Politik Ekologi: Dialog antara Diri dengan Bumi

Artikel ini sebelumnya pernah dimuat oleh Metaruang.
Publikasi ulang pada webzine antimateri berdasarkan atas persetujuan kedua belah pihak.

Ketika tengah membuka-buka buku lama, perhatian saya terpaku pada sebuah puisi yang digubah oleh A Mustofa Bisri berjudul Doa. Puisi tersebut berbunyi:

Kami tak berani menatap langit
Bumi yang terbaring
Terus mengerang
Menghisap airmata kami
(Kami tak menghilangkan, sayang
bahkan menambah dahaga).

Puisi tersebut terangkum dalam antologi puisi Bentara tahun 2002 bersama dengan beragam puisi lain dengan tema yang berbeda. Keterangan ini menjadi penting untuk menggambarkan bahwa antologi tersebut bukanlah kumpulan puisi bertemakan “lingkungan”–sehingga metafora Gus Mus (sapaan hangat untuk sang penyair) tentang langit dan bumi, bisa mengacu pada apa saja. Namun, layaknya kebanyakan pembaca yang punya kebiasaan menarik tafsir semena-mena, puisi tersebut saya maknai sebagai sebuah doa lirih tentang nasib sang bumi yang semakin dahaga. Puisi Gus Mus lantas mengingatkan saya pada puisi Salvatore Quasimodo berjudul Gitar-gitar Mati yang lantang berteriak tentang bumi yang sekarat. Ujarnya:

Ini cara dunia kiamat
Ini cara dunia kiamat
Ini cara dunia kiamat,
Tidak dengan ledakan tapi rintihan.    

Dua puisi diatas rasanya dapat mewakili kondisi saat ini, bahwa interaksi antara manusia dengan alam (nature) berada pada relasi yang jauh dari harmoni. Atas nama kemajuan, alam diperlakukan sekehandak hati: tanpa jeda, tanpa rasa, tanpa hormat. Dalam pikiran (terbatas) manusia, bentuk interaksi–termasuk interaksi politik–hanya berlaku antar manusia, sedangkan interaksi dengan alam hanya berkutat pada pola penaklukan. Kisah Robinson Crusoe karya Daniel Dafoe adalah salah satu contohnya. Dalam kisah ini relasi politik baru terjadi ketika Crusoe yang terdampar, bertemu dengan Friday, seorang budak yang juga terdampar. Analogi Crusoe memberikan penegasan bahwa politik kerap berada pada sisi antroposentris.

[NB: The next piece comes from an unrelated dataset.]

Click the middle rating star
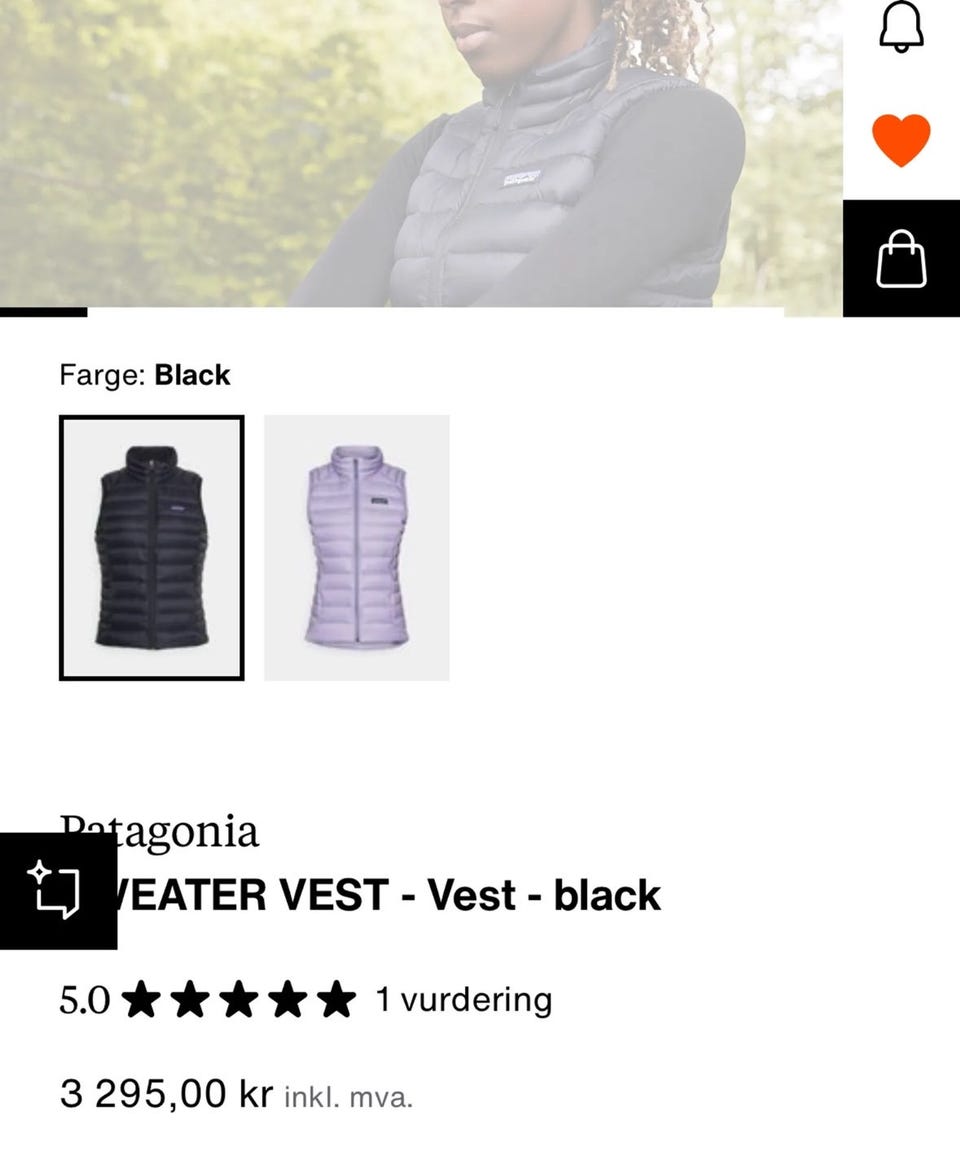960x1153 pixels. 239,999
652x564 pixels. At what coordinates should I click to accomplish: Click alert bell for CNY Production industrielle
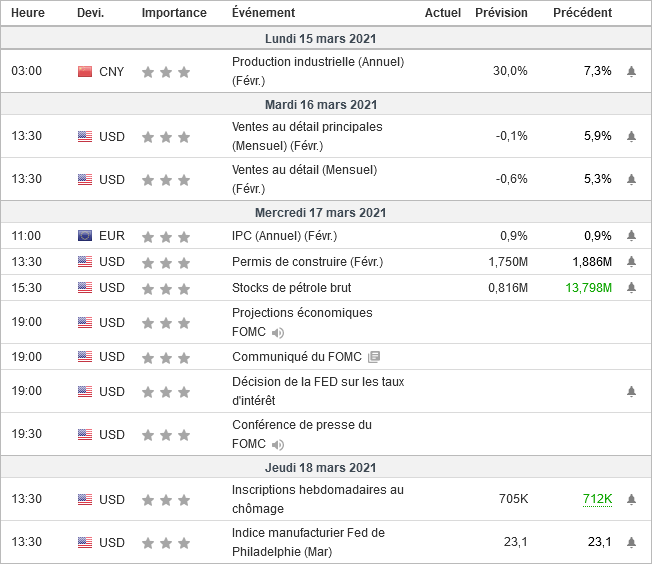[x=631, y=72]
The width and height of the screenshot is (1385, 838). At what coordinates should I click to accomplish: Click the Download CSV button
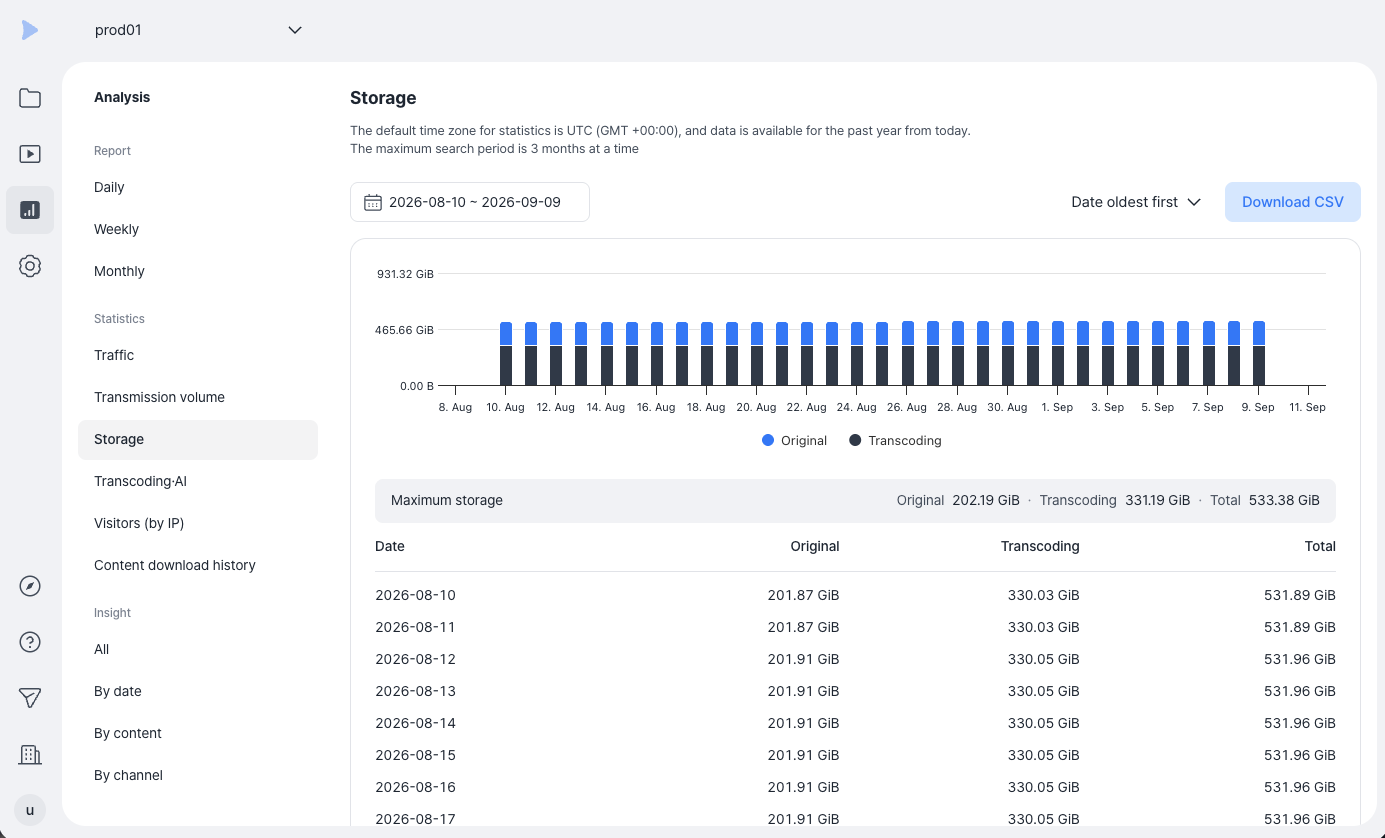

Lalu bagaimana dengan pohon yang ditebang? Atau aliran sungai yang dibendung? Juga bagaimana dengan perubahan ekosistem yang terjadi akibat dari upaya “mempertahankan diri” Crusoe dan Friday? Tentu kita tidak muluk-muluk menemukan narasi politik ekologis dalam karya Dafoe (Robinson Crusoe sendiri merupakan sebuah mahakarya yang tidak lekang waktu yang telah rampung dalam menyampaikan tujuannya), namun karya ini dapat menjadi cerminan bahwa narasi antara manusia dengan alam memiliki sejarah “represi” yang sangat panjang.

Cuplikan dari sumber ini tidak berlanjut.